Segment Open

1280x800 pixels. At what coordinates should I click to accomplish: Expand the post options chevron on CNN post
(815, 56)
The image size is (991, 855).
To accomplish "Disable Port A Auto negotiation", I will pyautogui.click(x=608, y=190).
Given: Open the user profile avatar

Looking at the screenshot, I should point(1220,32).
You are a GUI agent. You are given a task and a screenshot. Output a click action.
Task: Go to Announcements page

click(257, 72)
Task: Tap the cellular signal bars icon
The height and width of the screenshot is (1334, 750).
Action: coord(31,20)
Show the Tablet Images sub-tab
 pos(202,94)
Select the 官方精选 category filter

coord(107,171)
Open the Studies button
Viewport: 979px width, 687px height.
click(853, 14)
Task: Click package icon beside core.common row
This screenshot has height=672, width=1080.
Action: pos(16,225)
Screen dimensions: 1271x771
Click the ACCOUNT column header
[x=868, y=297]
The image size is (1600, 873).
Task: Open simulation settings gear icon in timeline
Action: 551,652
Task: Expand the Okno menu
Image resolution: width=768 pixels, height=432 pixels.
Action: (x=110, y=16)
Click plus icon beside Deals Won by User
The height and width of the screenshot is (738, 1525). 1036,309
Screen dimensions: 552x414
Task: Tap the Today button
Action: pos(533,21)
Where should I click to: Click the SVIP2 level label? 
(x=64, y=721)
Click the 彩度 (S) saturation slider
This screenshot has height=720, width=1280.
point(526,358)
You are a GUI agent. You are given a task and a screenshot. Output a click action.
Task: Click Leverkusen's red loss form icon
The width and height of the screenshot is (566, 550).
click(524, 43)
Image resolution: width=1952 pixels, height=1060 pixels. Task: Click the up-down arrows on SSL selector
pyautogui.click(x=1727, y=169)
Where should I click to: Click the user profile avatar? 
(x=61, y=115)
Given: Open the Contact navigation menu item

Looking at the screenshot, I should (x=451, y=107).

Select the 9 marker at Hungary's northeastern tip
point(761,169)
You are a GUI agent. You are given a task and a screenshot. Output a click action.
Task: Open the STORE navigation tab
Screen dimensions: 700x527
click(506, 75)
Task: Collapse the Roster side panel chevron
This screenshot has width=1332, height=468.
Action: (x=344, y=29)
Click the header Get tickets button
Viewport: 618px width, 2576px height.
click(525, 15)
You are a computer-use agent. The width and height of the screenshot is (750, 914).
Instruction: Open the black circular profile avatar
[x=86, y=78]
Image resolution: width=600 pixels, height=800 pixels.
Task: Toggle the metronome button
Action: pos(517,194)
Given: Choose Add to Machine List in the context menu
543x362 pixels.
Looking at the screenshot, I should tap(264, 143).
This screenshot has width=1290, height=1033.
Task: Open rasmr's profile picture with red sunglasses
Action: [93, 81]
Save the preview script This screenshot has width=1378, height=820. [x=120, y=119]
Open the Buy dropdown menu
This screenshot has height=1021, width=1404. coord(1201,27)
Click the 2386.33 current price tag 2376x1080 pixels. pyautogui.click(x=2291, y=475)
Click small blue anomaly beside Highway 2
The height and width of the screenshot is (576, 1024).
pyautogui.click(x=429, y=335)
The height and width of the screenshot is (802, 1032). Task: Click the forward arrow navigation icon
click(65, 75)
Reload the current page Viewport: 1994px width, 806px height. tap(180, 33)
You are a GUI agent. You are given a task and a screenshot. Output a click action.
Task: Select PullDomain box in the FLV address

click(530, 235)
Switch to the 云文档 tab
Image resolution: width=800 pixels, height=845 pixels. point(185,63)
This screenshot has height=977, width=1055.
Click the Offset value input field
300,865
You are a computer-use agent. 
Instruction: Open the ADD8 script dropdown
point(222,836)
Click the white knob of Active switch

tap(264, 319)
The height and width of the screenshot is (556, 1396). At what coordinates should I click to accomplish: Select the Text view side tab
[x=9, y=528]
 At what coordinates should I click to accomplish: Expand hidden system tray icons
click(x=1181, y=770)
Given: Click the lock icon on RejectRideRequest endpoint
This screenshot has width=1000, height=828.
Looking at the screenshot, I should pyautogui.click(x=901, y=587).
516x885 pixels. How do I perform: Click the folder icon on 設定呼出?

Segment Closed

What is needed:
Every entry should be duplicated exactly as written.

Solved problem:
1280x800 pixels. At what coordinates should I click to accomplish: Expand the post options chevron on CNN post
(815, 56)
The image size is (991, 855).
To accomplish "Disable Port A Auto negotiation", I will pyautogui.click(x=608, y=190).
Given: Open the user profile avatar

Looking at the screenshot, I should point(1220,32).
You are a GUI agent. You are given a task and a screenshot. Output a click action.
Task: Go to Announcements page

click(257, 72)
Task: Tap the cellular signal bars icon
The height and width of the screenshot is (1334, 750).
Action: coord(31,20)
Show the Tablet Images sub-tab
 pos(202,94)
Select the 官方精选 category filter

coord(107,171)
Open the Studies button
Viewport: 979px width, 687px height.
click(853, 14)
Task: Click package icon beside core.common row
This screenshot has height=672, width=1080.
Action: pos(16,225)
Screen dimensions: 1271x771
Click the ACCOUNT column header
[x=868, y=297]
The image size is (1600, 873).
Task: Open simulation settings gear icon in timeline
Action: 551,652
Task: Expand the Okno menu
Image resolution: width=768 pixels, height=432 pixels.
Action: (x=110, y=16)
Click plus icon beside Deals Won by User
The height and width of the screenshot is (738, 1525). 1036,309
Screen dimensions: 552x414
Task: Tap the Today button
Action: pos(533,21)
Where should I click to: Click the SVIP2 level label? 
(x=64, y=721)
Click the 彩度 (S) saturation slider
This screenshot has height=720, width=1280.
point(526,358)
You are a GUI agent. You are given a task and a screenshot. Output a click action.
Task: Click Leverkusen's red loss form icon
The width and height of the screenshot is (566, 550).
click(524, 43)
Image resolution: width=1952 pixels, height=1060 pixels. Task: Click the up-down arrows on SSL selector
pyautogui.click(x=1727, y=169)
Where should I click to: Click the user profile avatar? 
(x=61, y=115)
Given: Open the Contact navigation menu item

Looking at the screenshot, I should (x=451, y=107).

Select the 9 marker at Hungary's northeastern tip
point(761,169)
You are a GUI agent. You are given a task and a screenshot. Output a click action.
Task: Open the STORE navigation tab
Screen dimensions: 700x527
click(506, 75)
Task: Collapse the Roster side panel chevron
This screenshot has width=1332, height=468.
Action: (x=344, y=29)
Click the header Get tickets button
Viewport: 618px width, 2576px height.
click(525, 15)
You are a computer-use agent. The width and height of the screenshot is (750, 914).
Instruction: Open the black circular profile avatar
[x=86, y=78]
Image resolution: width=600 pixels, height=800 pixels.
Task: Toggle the metronome button
Action: pos(517,194)
Given: Choose Add to Machine List in the context menu
543x362 pixels.
Looking at the screenshot, I should tap(264, 143).
This screenshot has width=1290, height=1033.
Task: Open rasmr's profile picture with red sunglasses
Action: [93, 81]
Save the preview script This screenshot has width=1378, height=820. [x=120, y=119]
Open the Buy dropdown menu
This screenshot has height=1021, width=1404. coord(1201,27)
Click the 2386.33 current price tag 2376x1080 pixels. pyautogui.click(x=2291, y=475)
Click small blue anomaly beside Highway 2
The height and width of the screenshot is (576, 1024).
pyautogui.click(x=429, y=335)
The height and width of the screenshot is (802, 1032). Task: Click the forward arrow navigation icon
click(65, 75)
Reload the current page Viewport: 1994px width, 806px height. tap(180, 33)
You are a GUI agent. You are given a task and a screenshot. Output a click action.
Task: Select PullDomain box in the FLV address

click(530, 235)
Switch to the 云文档 tab
Image resolution: width=800 pixels, height=845 pixels. point(185,63)
This screenshot has height=977, width=1055.
Click the Offset value input field
300,865
You are a computer-use agent. 
Instruction: Open the ADD8 script dropdown
point(222,836)
Click the white knob of Active switch

tap(264, 319)
The height and width of the screenshot is (556, 1396). At what coordinates should I click to accomplish: Select the Text view side tab
[x=9, y=528]
 At what coordinates should I click to accomplish: Expand hidden system tray icons
click(x=1181, y=770)
Given: Click the lock icon on RejectRideRequest endpoint
This screenshot has width=1000, height=828.
Looking at the screenshot, I should pyautogui.click(x=901, y=587).
516x885 pixels. How do I perform: Click the folder icon on 設定呼出?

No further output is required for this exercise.